■ **Data for the task**

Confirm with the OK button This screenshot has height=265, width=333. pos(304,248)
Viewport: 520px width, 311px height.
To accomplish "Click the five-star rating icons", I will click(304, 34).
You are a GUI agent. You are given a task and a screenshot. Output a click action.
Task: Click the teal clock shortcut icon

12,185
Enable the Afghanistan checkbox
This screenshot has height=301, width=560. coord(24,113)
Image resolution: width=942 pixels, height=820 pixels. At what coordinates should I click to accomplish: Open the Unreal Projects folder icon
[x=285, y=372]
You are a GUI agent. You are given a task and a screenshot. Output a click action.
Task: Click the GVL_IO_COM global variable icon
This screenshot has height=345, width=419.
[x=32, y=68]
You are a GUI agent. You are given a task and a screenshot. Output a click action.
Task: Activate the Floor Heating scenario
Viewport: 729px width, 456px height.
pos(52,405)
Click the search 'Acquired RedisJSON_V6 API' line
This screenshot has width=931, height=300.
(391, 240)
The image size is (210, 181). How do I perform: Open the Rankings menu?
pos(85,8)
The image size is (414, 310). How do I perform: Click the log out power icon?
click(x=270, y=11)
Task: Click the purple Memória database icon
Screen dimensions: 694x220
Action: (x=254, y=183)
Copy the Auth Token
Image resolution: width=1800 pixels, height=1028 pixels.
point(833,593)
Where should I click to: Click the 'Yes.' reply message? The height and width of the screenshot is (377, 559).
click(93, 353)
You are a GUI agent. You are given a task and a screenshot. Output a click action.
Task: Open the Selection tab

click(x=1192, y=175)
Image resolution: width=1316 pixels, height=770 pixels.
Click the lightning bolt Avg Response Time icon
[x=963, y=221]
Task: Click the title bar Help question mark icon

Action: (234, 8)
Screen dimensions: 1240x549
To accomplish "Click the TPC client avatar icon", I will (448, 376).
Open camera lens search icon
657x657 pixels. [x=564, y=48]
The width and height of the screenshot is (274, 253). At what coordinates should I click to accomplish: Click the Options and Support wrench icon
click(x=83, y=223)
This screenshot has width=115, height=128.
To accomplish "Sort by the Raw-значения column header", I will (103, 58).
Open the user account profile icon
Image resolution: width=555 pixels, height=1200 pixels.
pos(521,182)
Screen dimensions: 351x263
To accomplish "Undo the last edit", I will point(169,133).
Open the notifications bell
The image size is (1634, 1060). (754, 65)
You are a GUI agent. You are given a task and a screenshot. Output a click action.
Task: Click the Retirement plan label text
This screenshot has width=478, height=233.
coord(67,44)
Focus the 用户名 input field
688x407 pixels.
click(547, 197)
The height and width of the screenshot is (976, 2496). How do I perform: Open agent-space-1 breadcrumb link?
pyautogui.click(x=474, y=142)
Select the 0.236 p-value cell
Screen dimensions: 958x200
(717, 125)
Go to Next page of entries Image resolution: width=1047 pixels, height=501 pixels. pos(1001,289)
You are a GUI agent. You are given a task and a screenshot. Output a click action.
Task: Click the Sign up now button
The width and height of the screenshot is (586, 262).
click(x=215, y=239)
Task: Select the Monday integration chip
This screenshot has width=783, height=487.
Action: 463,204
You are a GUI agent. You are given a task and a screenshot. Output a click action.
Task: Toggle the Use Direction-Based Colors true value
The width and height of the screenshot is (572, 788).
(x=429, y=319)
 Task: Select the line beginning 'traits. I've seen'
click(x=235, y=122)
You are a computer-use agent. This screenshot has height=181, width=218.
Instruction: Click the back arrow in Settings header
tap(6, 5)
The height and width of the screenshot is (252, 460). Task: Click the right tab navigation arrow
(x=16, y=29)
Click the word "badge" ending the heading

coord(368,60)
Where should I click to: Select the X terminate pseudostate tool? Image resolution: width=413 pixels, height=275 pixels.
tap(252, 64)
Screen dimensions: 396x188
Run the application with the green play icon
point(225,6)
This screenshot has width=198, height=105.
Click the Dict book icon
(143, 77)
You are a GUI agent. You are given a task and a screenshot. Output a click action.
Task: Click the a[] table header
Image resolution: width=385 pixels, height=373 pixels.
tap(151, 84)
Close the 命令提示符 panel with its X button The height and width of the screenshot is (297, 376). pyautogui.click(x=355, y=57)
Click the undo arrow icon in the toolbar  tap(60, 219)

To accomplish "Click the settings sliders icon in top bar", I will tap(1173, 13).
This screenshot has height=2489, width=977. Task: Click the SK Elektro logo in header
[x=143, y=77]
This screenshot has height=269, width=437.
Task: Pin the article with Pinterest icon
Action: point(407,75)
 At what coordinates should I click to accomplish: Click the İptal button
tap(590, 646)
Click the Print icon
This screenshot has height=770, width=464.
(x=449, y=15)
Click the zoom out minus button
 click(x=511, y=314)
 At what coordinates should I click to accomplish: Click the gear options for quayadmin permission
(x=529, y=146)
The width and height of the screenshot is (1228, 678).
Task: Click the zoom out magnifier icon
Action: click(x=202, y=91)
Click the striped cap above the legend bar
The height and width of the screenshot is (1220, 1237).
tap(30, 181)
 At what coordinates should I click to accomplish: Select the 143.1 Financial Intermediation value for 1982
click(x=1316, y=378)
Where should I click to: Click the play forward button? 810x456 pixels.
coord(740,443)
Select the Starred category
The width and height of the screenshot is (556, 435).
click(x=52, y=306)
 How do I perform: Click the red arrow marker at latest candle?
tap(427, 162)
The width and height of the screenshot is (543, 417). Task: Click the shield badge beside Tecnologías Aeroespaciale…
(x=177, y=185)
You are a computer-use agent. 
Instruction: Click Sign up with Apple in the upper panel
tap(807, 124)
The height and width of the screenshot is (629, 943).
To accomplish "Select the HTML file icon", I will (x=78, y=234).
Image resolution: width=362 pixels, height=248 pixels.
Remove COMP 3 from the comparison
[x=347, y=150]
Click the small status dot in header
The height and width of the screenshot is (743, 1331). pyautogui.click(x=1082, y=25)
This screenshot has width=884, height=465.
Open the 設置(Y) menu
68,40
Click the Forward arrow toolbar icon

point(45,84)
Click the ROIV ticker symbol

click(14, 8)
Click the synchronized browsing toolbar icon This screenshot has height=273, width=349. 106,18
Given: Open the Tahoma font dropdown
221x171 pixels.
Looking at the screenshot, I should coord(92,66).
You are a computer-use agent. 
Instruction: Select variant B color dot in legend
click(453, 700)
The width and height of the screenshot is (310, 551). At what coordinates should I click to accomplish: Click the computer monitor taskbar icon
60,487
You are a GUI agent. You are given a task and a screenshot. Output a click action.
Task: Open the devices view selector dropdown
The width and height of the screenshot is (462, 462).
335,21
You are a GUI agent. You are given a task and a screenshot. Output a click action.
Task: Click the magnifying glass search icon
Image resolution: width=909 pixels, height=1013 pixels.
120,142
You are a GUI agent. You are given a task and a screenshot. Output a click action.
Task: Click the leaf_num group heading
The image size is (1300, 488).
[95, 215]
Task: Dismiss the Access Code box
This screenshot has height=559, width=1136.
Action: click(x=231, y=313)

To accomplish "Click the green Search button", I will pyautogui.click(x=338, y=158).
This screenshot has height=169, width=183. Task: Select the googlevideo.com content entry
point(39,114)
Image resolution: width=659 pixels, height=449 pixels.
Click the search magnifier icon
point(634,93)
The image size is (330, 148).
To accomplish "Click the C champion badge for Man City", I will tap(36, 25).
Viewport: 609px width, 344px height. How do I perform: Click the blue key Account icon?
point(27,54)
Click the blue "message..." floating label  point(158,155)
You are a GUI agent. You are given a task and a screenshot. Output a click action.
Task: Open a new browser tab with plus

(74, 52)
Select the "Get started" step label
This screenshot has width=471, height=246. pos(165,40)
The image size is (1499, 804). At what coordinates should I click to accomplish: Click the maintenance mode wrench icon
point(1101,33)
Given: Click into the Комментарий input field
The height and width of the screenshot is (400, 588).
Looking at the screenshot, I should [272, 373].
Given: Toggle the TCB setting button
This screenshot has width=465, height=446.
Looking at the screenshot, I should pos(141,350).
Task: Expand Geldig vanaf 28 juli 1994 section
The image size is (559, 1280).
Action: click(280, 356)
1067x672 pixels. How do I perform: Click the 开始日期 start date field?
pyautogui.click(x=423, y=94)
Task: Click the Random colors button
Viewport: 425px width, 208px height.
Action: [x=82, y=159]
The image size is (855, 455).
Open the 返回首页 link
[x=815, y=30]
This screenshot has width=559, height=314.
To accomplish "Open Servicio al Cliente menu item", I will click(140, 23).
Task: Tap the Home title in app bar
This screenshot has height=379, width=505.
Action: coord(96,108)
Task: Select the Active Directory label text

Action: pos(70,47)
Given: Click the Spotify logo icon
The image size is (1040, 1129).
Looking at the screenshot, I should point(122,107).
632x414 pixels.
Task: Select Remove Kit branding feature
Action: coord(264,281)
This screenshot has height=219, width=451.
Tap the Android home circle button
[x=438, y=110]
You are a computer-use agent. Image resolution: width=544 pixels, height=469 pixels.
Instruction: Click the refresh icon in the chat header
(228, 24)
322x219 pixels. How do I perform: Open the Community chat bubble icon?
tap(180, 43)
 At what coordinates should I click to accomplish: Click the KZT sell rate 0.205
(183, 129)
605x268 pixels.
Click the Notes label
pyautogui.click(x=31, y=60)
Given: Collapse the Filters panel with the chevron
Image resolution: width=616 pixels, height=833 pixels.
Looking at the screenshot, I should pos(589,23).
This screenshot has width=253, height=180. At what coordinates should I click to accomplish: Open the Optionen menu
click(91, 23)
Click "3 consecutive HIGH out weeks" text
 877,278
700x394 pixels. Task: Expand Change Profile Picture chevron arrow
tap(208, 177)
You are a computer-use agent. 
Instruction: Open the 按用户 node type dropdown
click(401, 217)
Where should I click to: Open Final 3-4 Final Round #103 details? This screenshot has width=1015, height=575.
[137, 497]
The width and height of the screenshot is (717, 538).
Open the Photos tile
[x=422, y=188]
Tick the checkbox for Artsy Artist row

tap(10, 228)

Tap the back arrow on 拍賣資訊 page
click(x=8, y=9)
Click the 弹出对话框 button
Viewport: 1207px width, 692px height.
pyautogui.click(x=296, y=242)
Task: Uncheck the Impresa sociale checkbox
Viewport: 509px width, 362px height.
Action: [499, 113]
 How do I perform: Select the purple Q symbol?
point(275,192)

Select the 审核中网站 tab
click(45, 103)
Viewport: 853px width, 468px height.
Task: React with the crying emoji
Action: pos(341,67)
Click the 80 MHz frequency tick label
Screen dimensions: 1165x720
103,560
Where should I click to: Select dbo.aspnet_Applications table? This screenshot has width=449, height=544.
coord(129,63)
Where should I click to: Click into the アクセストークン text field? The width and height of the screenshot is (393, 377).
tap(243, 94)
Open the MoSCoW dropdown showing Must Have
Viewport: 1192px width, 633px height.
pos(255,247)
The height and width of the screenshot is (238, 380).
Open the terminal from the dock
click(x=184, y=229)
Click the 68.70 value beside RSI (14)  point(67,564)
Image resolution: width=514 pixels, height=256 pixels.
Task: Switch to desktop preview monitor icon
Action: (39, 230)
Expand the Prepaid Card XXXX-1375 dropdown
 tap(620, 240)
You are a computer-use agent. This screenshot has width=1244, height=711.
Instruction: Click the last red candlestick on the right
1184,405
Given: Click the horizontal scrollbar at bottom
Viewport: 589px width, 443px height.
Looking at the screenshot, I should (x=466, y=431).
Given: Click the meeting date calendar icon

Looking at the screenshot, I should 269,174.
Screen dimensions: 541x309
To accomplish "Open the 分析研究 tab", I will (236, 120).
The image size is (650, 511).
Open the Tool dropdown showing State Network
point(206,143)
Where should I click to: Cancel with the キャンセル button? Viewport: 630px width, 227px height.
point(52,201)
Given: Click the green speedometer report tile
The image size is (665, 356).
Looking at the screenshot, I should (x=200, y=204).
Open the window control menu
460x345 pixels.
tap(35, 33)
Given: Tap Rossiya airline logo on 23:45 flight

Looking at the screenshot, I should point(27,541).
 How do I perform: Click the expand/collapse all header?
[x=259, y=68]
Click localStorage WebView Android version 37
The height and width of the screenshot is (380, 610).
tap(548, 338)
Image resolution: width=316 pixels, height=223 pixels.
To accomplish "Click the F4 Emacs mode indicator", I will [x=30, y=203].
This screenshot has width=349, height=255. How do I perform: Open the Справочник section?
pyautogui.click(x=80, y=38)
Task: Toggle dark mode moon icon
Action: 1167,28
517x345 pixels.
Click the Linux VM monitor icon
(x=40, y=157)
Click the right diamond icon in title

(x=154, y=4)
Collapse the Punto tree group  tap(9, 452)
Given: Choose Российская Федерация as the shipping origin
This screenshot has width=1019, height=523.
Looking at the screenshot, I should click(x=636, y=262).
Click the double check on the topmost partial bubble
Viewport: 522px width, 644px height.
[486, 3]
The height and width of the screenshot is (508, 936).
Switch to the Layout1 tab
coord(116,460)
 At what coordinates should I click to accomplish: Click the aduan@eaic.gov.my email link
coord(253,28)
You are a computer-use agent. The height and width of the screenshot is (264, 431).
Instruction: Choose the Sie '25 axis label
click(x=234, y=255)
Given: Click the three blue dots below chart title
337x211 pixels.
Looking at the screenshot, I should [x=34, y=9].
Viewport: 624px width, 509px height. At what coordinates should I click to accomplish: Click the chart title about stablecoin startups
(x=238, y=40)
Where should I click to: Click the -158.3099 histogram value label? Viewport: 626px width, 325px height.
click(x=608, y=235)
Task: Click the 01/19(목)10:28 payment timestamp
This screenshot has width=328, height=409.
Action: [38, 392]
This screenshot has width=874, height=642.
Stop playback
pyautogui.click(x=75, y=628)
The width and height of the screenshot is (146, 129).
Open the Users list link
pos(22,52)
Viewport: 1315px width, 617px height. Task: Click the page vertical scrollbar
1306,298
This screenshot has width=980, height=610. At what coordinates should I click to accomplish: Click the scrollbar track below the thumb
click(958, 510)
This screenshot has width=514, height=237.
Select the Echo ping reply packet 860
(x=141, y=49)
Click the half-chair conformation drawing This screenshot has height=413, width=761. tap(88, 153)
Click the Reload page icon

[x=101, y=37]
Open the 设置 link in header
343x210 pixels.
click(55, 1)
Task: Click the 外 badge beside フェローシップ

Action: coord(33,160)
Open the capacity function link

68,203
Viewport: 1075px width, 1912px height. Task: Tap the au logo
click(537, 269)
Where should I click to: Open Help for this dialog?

■ **Task objective**
Restate word for word the entries above, starting at the line with "The image size is (559, 1280)." and ending at the line with "This screenshot has height=219, width=451.", inclusive, and no others.

■ **Response area**
The image size is (559, 1280).
Action: click(280, 356)
1067x672 pixels. How do I perform: Click the 开始日期 start date field?
pyautogui.click(x=423, y=94)
Task: Click the Random colors button
Viewport: 425px width, 208px height.
Action: [x=82, y=159]
The image size is (855, 455).
Open the 返回首页 link
[x=815, y=30]
This screenshot has width=559, height=314.
To accomplish "Open Servicio al Cliente menu item", I will click(140, 23).
Task: Tap the Home title in app bar
This screenshot has height=379, width=505.
Action: coord(96,108)
Task: Select the Active Directory label text

Action: pos(70,47)
Given: Click the Spotify logo icon
The image size is (1040, 1129).
Looking at the screenshot, I should point(122,107).
632x414 pixels.
Task: Select Remove Kit branding feature
Action: coord(264,281)
This screenshot has height=219, width=451.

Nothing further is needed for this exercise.